No useful purpose will be served by extended review of the allegations of the complaint, and of all the defendant’s voluminous answer and cross-complaint, designated by it as a “counterclaim.” Suffice it to say that the plaintiff sought to recover judgment against the defendant upon an express contract for the performance of labor and the furnishing of machinery, material, tools, fuel and labor between March 23 and July 11, 1930, in cleaning out, drilling deeper and swadging pipe in a certain oil and gas well on the leasehold known as “Seabrook No. 1,” for which it is alleged the defendant promised and agreed to pay the sum of $65 per day; that there became due and owing to the plaintiff in performance of the agreement the sum of $4,290, no part of which has been paid except the sum of $910, leaving a balance due and owing to the plaintiff of $3,380, together with interest from the *176 twelfth day of July, 1930, and to obtain decree foreclosing the plaintiff’s lien on the property.

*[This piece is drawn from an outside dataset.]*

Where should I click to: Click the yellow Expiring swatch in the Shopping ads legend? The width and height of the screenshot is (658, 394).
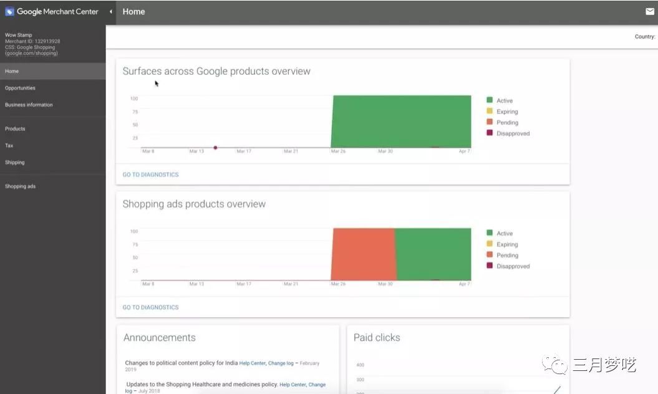tap(490, 244)
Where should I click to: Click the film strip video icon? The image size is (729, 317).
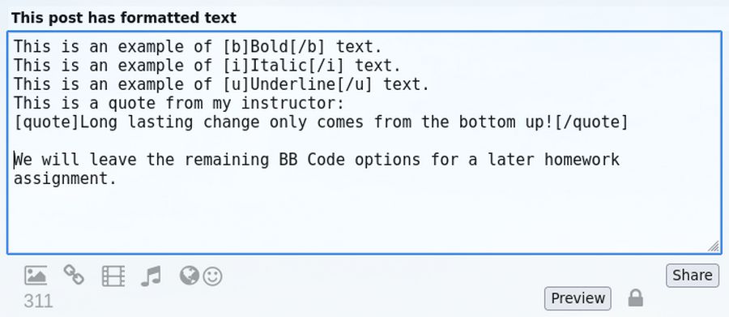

By answer, the defendant admits that between March 23 and July 11, 1930, the plaintiff furnished labor and materials as alleged, but denies that they were furnished for a period longer than fourteen days at the defendant’s special instance and request; that an oil and gas lease was made and entered into between the United States of America and "William Seabrook, as lessee, on or about June 25, 1924, covering the premises described in the plaintiff’s complaint, which was subsequently assigned on or about May-17, 1924, to W". H. Hewson, who in turn assigned the same to the defendant; and that the oil and gas lease and the interest of the defendant therein and to- the premises covered thereby is not subject to a lien under the laws of the state of Montana, being a contract entered into with the United States of America.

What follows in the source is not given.